Do writers write because they have, as many say, a deep-seated passion to write and they absolutely MUST or they will cease to exist (damn, that sounds like an addiction or sickness, doesn't it)?

Or do they write only when they have a cause so impelling that they just have to put pen to paper to spread the word anyway they can?

Or do they write for the fun of it and enjoy it?

Or do they write out of desparation and for money...Sort of like a last resort (I think J.K. Rowlings started this way)?

Well, I feel those that write do so for a myriad of reasons not even touched upon by the aforementioned compulsions... Some defying convention.

This unique and humorous take on the subject is given by author 
Stephanie Pearl McPhee for Publishers Weekly:
 

The first time I wrote this essay, trying to explain why I write, I wrote what I've heard other authors say. Essentially (but really well) I repeated the grand idea that writers write because they must—the fire for the literary art burns so brightly in us that without writing as a form of expression, we would scarcely have a reason to go on. Now, after I typed that, I realized that I'm either more shallow or more complex, because I think I have another reason.

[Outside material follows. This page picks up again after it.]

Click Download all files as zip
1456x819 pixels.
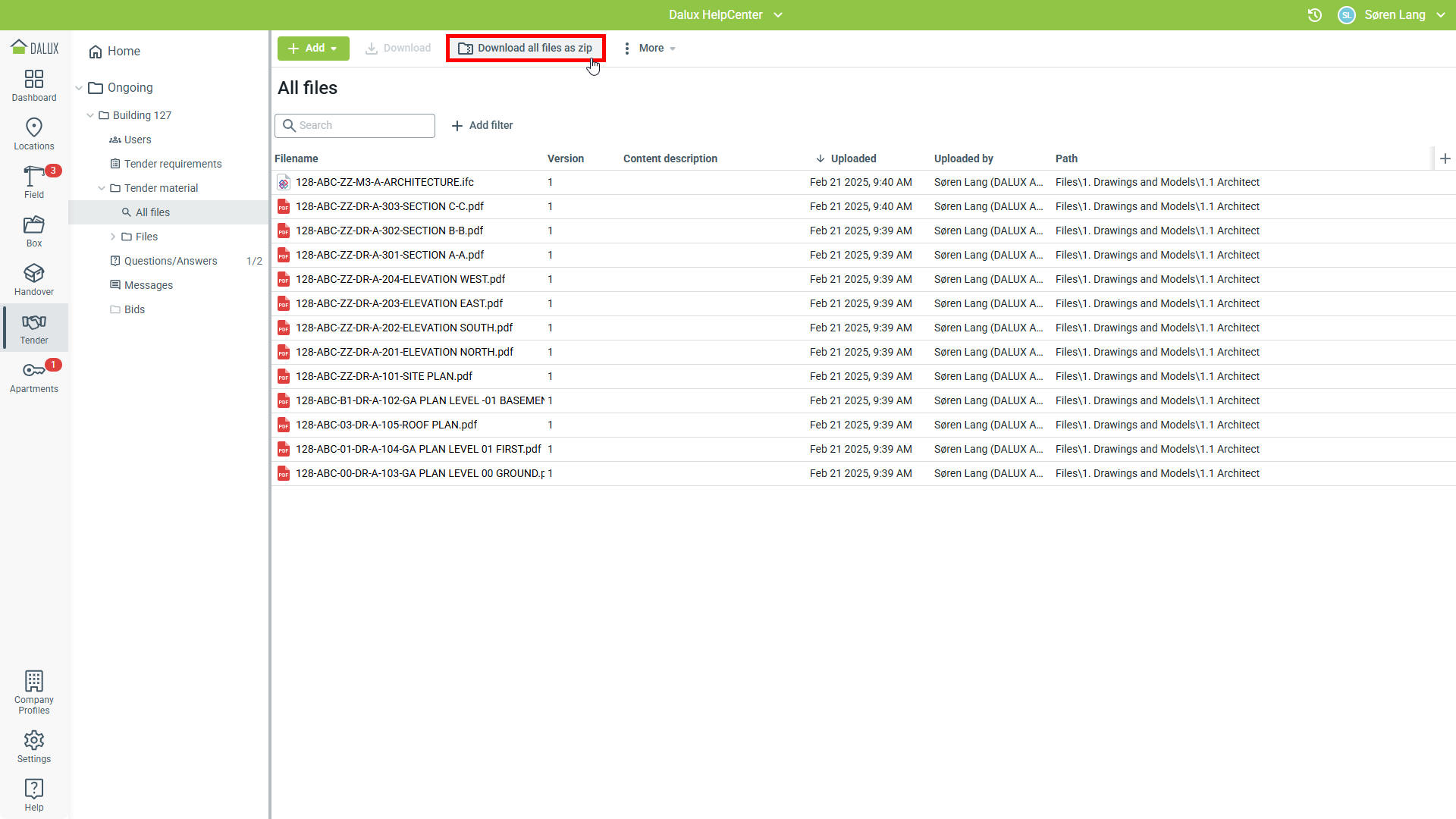(x=526, y=48)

The truth is that I write because two things have been true about me my whole life. First: I'm a little odd. A good example is that I knit all the time, even at parties and I can't seem to stop, but there is a list of many traits that define me as odd, including, but not ending, with my serious issue with the way that people seem to think you can determine a woman's intelligence by whether or she wears a bra. Controlled breasts don't make you smarter. I'm plenty smart and I don't know where my bra is.  Second, I believe that if I only had the opportunity to explain myself properly, then I would be really understood, and then everyone would magically feel the way that I do and behave the way that I do. (This means I think most people would knit, or write or be braless—or at the very least, be transformed into people awestruck by knitters or writers.)